I am little bit confused by the result of this example:
(define mk-q
(lambda ()
(let ([l '(x)])
(cons l l))))
(define q (mk-q))
q
=> ((x) x)
(set-car! (cdr q) 'y)
=> ((y) y)
I am wondering why both x atoms have been replaced by set-car! procedure (my first guess for what the result would be was ((x) y))?
For example:
(define mk-q2
(lambda ()
(let ([l '(x)])
(cons l (cons l l)))))
(define q2 (mk-q2))
(set-car! (cdr q2) 'y)
=> ((x) y x) which fits my understanding of set-car!
Why are both xs in the first example replaced?

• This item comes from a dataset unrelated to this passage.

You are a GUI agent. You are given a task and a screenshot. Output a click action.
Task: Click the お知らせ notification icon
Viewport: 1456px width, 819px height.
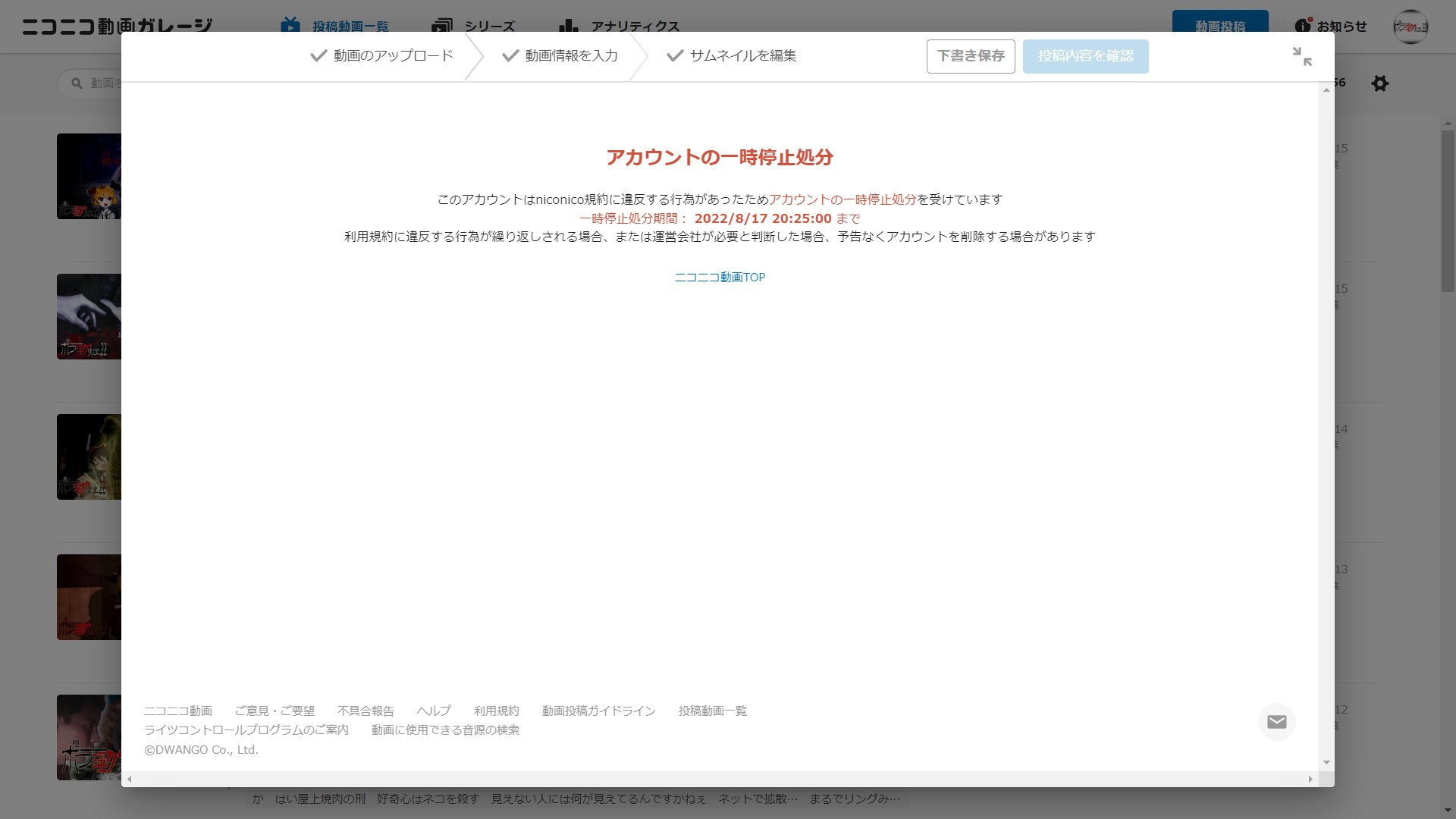pyautogui.click(x=1302, y=25)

In the first example, you have something equivalent to this:
(define cell (cons 'x null))
(define q (cons cell cell))
As you can see, there's only one cons cell with x at the car position, that is being shared in two different parts of the resulting list structure. When you execute (set-car! (cdr q) 'y) the x in the single cell gets replaced by y in all the parts where it's being shared. Remembering that both (cons 'x null) cells are really the same, we're going from this:
(cons (cons 'x null) (cons 'x null))
; '((x) x)
to this:
(cons (cons 'y null) (cons 'y null))
; '((y) y)
For the second example the same considerations apply (all three (cons 'x null) cells are actually the same one being shared), but you're replacing a whole cons cell, so basically we're going from this:
(cons (cons 'x null) (cons (cons 'x null) (cons 'x null)))
; '((x) (x) x)
to this:
(cons (cons 'x null) (cons 'y (cons 'x null)))
; '((x) y x)
To prove my point that both of the examples in the question demonstrate the same situation, execute this expressions:
(define q2 (mk-q2))
(set-car! (cadr q2) 'y) ; notice the extra `a`
q2
=> '((y) (y) y)